* **THE INPUT**:
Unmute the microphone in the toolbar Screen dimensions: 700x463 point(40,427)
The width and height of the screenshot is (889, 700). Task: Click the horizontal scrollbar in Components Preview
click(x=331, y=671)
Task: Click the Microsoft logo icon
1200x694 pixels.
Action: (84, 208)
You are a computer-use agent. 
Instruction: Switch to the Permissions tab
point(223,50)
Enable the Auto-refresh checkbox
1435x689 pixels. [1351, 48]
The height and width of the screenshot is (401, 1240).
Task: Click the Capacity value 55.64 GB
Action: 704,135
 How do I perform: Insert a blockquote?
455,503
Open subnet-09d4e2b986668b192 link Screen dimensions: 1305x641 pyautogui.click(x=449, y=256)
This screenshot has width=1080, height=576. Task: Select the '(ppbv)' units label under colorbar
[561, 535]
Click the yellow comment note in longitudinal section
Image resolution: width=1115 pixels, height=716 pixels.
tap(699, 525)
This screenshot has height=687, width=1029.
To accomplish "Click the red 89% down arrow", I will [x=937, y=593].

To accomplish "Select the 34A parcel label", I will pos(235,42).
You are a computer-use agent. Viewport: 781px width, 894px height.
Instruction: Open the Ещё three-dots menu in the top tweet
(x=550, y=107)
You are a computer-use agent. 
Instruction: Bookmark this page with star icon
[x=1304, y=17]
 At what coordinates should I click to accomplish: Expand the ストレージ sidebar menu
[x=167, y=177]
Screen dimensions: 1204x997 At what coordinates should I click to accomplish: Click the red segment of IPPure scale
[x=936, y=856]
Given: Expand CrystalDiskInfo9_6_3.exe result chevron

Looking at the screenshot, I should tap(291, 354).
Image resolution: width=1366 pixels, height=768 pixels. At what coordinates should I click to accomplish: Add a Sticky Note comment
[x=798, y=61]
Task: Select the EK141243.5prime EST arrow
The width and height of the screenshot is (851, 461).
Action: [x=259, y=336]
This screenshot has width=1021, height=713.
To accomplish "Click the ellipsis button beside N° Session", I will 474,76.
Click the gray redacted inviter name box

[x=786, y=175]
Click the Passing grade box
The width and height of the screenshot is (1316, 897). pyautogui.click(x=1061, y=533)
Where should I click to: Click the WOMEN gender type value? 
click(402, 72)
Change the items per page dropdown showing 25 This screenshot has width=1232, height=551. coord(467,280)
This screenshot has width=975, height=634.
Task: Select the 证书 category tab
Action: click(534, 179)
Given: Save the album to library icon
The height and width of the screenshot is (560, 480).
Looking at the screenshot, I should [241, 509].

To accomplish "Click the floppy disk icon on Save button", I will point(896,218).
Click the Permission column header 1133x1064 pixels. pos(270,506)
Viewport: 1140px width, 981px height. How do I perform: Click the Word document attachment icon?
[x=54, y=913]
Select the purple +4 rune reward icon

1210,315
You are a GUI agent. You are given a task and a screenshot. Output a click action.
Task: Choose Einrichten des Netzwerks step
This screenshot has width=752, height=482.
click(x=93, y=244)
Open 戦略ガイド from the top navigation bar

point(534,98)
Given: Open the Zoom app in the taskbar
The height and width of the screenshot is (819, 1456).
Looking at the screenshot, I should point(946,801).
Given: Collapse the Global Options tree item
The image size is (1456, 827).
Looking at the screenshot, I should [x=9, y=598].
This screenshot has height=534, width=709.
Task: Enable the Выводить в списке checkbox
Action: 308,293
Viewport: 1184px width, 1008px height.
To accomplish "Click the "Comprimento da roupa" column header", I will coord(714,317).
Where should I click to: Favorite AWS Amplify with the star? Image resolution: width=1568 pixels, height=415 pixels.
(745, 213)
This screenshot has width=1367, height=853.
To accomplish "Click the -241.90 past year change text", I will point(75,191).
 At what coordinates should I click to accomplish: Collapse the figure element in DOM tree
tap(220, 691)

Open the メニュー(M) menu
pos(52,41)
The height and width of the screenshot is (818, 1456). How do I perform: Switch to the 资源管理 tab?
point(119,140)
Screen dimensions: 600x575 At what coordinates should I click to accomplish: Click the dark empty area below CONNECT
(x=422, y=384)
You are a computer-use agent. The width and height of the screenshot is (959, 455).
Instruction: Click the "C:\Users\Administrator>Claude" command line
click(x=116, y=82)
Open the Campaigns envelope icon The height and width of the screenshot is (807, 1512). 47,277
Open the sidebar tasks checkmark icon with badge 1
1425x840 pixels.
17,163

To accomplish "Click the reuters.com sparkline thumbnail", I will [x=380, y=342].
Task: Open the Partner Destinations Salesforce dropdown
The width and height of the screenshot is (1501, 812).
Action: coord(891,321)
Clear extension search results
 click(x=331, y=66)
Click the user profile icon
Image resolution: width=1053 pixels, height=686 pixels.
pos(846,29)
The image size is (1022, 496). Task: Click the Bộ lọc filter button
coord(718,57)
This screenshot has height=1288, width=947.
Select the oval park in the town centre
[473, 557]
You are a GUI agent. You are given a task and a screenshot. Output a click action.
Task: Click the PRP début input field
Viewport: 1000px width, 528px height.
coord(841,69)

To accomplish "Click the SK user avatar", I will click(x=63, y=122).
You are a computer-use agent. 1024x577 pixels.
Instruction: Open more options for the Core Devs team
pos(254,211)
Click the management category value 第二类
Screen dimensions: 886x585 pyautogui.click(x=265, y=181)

* **THE EXERCISE**:
Rewrite all of the entries above as one numbered list, dropping any blank lines.

* **THE REPLY**:
1. Unmute the microphone in the toolbar Screen dimensions: 700x463 point(40,427)
2. The width and height of the screenshot is (889, 700). Task: Click the horizontal scrollbar in Components Preview
3. click(x=331, y=671)
4. Task: Click the Microsoft logo icon
5. 1200x694 pixels.
6. Action: (84, 208)
7. You are a computer-use agent. 
8. Instruction: Switch to the Permissions tab
9. point(223,50)
10. Enable the Auto-refresh checkbox
11. 1435x689 pixels. [1351, 48]
12. The height and width of the screenshot is (401, 1240).
13. Task: Click the Capacity value 55.64 GB
14. Action: 704,135
15.  How do I perform: Insert a blockquote?
16. 455,503
17. Open subnet-09d4e2b986668b192 link Screen dimensions: 1305x641 pyautogui.click(x=449, y=256)
18. This screenshot has width=1080, height=576. Task: Select the '(ppbv)' units label under colorbar
19. [561, 535]
20. Click the yellow comment note in longitudinal section
21. Image resolution: width=1115 pixels, height=716 pixels.
22. tap(699, 525)
23. This screenshot has height=687, width=1029.
24. To accomplish "Click the red 89% down arrow", I will [x=937, y=593].
25. To accomplish "Select the 34A parcel label", I will pos(235,42).
26. You are a computer-use agent. Viewport: 781px width, 894px height.
27. Instruction: Open the Ещё three-dots menu in the top tweet
28. (x=550, y=107)
29. You are a computer-use agent. 
30. Instruction: Bookmark this page with star icon
31. [x=1304, y=17]
32.  At what coordinates should I click to accomplish: Expand the ストレージ sidebar menu
33. [x=167, y=177]
34. Screen dimensions: 1204x997 At what coordinates should I click to accomplish: Click the red segment of IPPure scale
35. [x=936, y=856]
36. Given: Expand CrystalDiskInfo9_6_3.exe result chevron
37. Looking at the screenshot, I should tap(291, 354).
38. Image resolution: width=1366 pixels, height=768 pixels. At what coordinates should I click to accomplish: Add a Sticky Note comment
39. [x=798, y=61]
40. Task: Select the EK141243.5prime EST arrow
41. The width and height of the screenshot is (851, 461).
42. Action: [x=259, y=336]
43. This screenshot has width=1021, height=713.
44. To accomplish "Click the ellipsis button beside N° Session", I will 474,76.
45. Click the gray redacted inviter name box
46. [x=786, y=175]
47. Click the Passing grade box
48. The width and height of the screenshot is (1316, 897). pyautogui.click(x=1061, y=533)
49. Where should I click to: Click the WOMEN gender type value? 
50. click(402, 72)
51. Change the items per page dropdown showing 25 This screenshot has width=1232, height=551. coord(467,280)
52. This screenshot has width=975, height=634.
53. Task: Select the 证书 category tab
54. Action: click(534, 179)
55. Given: Save the album to library icon
56. The height and width of the screenshot is (560, 480).
57. Looking at the screenshot, I should [241, 509].
58. To accomplish "Click the floppy disk icon on Save button", I will point(896,218).
59. Click the Permission column header 1133x1064 pixels. pos(270,506)
60. Viewport: 1140px width, 981px height. How do I perform: Click the Word document attachment icon?
61. [x=54, y=913]
62. Select the purple +4 rune reward icon
63. 1210,315
64. You are a GUI agent. You are given a task and a screenshot. Output a click action.
65. Task: Choose Einrichten des Netzwerks step
66. This screenshot has width=752, height=482.
67. click(x=93, y=244)
68. Open 戦略ガイド from the top navigation bar
69. point(534,98)
70. Given: Open the Zoom app in the taskbar
71. The height and width of the screenshot is (819, 1456).
72. Looking at the screenshot, I should point(946,801).
73. Given: Collapse the Global Options tree item
74. The image size is (1456, 827).
75. Looking at the screenshot, I should [x=9, y=598].
76. This screenshot has height=534, width=709.
77. Task: Enable the Выводить в списке checkbox
78. Action: 308,293
79. Viewport: 1184px width, 1008px height.
80. To accomplish "Click the "Comprimento da roupa" column header", I will coord(714,317).
81. Where should I click to: Favorite AWS Amplify with the star? Image resolution: width=1568 pixels, height=415 pixels.
82. (745, 213)
83. This screenshot has width=1367, height=853.
84. To accomplish "Click the -241.90 past year change text", I will point(75,191).
85.  At what coordinates should I click to accomplish: Collapse the figure element in DOM tree
86. tap(220, 691)
87. Open the メニュー(M) menu
88. pos(52,41)
89. The height and width of the screenshot is (818, 1456). How do I perform: Switch to the 资源管理 tab?
90. point(119,140)
91. Screen dimensions: 600x575 At what coordinates should I click to accomplish: Click the dark empty area below CONNECT
92. (x=422, y=384)
93. You are a computer-use agent. The width and height of the screenshot is (959, 455).
94. Instruction: Click the "C:\Users\Administrator>Claude" command line
95. click(x=116, y=82)
96. Open the Campaigns envelope icon The height and width of the screenshot is (807, 1512). 47,277
97. Open the sidebar tasks checkmark icon with badge 1
98. 1425x840 pixels.
99. 17,163
100. To accomplish "Click the reuters.com sparkline thumbnail", I will [x=380, y=342].
101. Task: Open the Partner Destinations Salesforce dropdown
102. The width and height of the screenshot is (1501, 812).
103. Action: coord(891,321)
104. Clear extension search results
105.  click(x=331, y=66)
106. Click the user profile icon
107. Image resolution: width=1053 pixels, height=686 pixels.
108. pos(846,29)
109. The image size is (1022, 496). Task: Click the Bộ lọc filter button
110. coord(718,57)
111. This screenshot has height=1288, width=947.
112. Select the oval park in the town centre
113. [473, 557]
114. You are a GUI agent. You are given a task and a screenshot. Output a click action.
115. Task: Click the PRP début input field
116. Viewport: 1000px width, 528px height.
117. coord(841,69)
118. To accomplish "Click the SK user avatar", I will click(x=63, y=122).
119. You are a computer-use agent. 1024x577 pixels.
120. Instruction: Open more options for the Core Devs team
121. pos(254,211)
122. Click the management category value 第二类
123. Screen dimensions: 886x585 pyautogui.click(x=265, y=181)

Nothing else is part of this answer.